Given entries
******

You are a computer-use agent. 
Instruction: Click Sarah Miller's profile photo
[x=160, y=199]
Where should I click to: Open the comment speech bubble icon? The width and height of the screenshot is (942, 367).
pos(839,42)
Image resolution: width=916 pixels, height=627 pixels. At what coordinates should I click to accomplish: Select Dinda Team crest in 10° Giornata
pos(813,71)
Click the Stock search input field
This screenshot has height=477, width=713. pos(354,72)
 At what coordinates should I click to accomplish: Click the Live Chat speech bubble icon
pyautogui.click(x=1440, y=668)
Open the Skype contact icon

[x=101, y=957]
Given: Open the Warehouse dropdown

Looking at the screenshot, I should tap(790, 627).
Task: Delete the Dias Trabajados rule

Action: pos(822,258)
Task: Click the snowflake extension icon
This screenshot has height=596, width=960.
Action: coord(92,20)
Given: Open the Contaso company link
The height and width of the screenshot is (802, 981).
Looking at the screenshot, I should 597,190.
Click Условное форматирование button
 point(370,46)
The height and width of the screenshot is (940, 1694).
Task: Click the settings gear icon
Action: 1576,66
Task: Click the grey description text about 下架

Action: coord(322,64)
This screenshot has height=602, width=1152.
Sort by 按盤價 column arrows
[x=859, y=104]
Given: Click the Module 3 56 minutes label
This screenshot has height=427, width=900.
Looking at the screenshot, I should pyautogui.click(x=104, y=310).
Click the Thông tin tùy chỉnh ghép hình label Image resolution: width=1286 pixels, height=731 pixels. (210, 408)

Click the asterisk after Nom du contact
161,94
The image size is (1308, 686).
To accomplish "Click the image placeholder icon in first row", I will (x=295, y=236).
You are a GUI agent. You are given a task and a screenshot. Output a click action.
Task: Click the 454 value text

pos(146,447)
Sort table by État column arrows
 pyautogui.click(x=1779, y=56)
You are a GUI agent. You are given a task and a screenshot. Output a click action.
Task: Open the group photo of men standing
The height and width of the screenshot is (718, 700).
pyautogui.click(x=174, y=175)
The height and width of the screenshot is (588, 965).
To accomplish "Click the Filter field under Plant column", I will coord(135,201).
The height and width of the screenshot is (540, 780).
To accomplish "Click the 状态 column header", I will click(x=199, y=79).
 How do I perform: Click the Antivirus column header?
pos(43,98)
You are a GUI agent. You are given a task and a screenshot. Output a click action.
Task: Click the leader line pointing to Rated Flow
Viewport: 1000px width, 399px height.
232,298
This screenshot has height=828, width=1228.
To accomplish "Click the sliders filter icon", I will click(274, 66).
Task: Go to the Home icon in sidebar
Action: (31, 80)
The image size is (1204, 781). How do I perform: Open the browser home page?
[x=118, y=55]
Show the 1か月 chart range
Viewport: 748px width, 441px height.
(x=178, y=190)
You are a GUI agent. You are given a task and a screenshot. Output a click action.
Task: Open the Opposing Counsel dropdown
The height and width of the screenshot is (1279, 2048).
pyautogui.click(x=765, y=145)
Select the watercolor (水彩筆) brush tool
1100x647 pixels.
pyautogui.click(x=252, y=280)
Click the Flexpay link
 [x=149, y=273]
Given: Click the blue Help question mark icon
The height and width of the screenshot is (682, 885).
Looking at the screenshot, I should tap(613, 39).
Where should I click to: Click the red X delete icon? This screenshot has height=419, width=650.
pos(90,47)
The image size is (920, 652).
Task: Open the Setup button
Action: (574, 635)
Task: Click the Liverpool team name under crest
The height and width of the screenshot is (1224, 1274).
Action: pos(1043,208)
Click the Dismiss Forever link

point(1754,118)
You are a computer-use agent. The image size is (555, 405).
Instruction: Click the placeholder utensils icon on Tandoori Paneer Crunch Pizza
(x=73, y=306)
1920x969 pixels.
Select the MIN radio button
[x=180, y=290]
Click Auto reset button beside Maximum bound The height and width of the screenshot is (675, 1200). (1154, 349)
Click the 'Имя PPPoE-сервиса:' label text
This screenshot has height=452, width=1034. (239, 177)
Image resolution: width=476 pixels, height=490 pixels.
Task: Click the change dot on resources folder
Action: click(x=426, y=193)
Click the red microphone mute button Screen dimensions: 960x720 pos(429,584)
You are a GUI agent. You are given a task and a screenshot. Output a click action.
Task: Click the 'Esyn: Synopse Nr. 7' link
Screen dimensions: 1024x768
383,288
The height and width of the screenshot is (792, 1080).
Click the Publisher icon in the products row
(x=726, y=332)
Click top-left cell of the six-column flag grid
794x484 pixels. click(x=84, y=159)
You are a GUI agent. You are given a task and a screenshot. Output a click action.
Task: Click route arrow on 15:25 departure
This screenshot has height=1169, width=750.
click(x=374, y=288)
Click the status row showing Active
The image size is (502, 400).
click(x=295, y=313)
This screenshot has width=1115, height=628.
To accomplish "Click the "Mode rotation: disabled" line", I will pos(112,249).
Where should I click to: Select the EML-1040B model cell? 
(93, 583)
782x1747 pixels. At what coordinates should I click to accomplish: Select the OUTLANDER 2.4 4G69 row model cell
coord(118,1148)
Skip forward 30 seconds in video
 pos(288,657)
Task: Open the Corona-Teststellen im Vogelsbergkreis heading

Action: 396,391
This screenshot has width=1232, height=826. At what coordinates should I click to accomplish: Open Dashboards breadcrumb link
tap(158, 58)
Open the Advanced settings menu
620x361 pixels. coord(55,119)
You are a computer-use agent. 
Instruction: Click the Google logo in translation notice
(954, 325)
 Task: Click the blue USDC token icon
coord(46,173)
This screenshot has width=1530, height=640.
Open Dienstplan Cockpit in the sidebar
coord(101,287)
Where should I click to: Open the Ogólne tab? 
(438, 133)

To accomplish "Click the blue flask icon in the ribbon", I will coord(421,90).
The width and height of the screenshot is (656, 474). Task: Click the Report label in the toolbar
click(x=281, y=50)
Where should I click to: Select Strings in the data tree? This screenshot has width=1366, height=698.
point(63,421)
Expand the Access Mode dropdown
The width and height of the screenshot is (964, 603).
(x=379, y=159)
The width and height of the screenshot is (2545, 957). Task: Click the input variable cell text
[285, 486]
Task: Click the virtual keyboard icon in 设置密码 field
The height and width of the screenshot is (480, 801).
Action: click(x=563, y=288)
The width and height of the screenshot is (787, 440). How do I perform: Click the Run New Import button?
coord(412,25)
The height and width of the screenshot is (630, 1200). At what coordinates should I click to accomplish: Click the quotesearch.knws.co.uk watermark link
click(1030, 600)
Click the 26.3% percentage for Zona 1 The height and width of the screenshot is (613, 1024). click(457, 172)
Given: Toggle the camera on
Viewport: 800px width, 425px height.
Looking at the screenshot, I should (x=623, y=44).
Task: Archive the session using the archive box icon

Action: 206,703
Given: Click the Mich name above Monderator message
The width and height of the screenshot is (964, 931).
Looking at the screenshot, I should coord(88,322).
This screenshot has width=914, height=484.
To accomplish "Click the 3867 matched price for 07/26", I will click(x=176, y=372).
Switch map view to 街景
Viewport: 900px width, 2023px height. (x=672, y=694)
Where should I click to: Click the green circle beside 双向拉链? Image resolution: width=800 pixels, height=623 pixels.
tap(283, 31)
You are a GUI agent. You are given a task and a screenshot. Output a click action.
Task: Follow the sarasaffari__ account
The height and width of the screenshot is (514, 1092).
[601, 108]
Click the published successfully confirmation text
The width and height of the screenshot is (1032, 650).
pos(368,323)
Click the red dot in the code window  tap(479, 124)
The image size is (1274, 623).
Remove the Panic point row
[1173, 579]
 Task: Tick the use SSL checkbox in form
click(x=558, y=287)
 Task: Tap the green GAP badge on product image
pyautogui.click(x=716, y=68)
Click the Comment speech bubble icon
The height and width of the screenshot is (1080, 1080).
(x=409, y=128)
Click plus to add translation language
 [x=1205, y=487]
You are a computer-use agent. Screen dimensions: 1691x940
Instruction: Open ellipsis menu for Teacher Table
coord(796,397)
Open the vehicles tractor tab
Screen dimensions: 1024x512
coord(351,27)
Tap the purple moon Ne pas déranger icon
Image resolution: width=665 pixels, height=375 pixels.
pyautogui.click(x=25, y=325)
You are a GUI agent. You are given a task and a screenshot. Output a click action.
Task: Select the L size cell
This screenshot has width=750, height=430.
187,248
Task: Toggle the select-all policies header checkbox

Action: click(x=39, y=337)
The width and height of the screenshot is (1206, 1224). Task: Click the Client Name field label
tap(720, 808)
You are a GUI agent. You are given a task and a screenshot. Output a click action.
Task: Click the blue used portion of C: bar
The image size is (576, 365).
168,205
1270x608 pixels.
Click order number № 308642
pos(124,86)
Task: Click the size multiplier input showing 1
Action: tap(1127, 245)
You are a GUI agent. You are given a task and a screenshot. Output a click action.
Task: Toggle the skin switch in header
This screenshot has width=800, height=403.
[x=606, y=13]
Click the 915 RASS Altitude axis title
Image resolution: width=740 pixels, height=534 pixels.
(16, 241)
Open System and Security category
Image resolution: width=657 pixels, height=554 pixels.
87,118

******

Your task
The required answer is the line with "You are a computer-use agent. Screen" plus every line after it to the end of the entries above, transcribed exactly.

Output for this exercise
You are a computer-use agent. Screen dimensions: 1691x940
Instruction: Open ellipsis menu for Teacher Table
coord(796,397)
Open the vehicles tractor tab
Screen dimensions: 1024x512
coord(351,27)
Tap the purple moon Ne pas déranger icon
Image resolution: width=665 pixels, height=375 pixels.
pyautogui.click(x=25, y=325)
You are a GUI agent. You are given a task and a screenshot. Output a click action.
Task: Select the L size cell
This screenshot has width=750, height=430.
187,248
Task: Toggle the select-all policies header checkbox

Action: click(x=39, y=337)
The width and height of the screenshot is (1206, 1224). Task: Click the Client Name field label
tap(720, 808)
You are a GUI agent. You are given a task and a screenshot. Output a click action.
Task: Click the blue used portion of C: bar
The image size is (576, 365).
168,205
1270x608 pixels.
Click order number № 308642
pos(124,86)
Task: Click the size multiplier input showing 1
Action: tap(1127, 245)
You are a GUI agent. You are given a task and a screenshot. Output a click action.
Task: Toggle the skin switch in header
This screenshot has width=800, height=403.
[x=606, y=13]
Click the 915 RASS Altitude axis title
Image resolution: width=740 pixels, height=534 pixels.
(16, 241)
Open System and Security category
Image resolution: width=657 pixels, height=554 pixels.
87,118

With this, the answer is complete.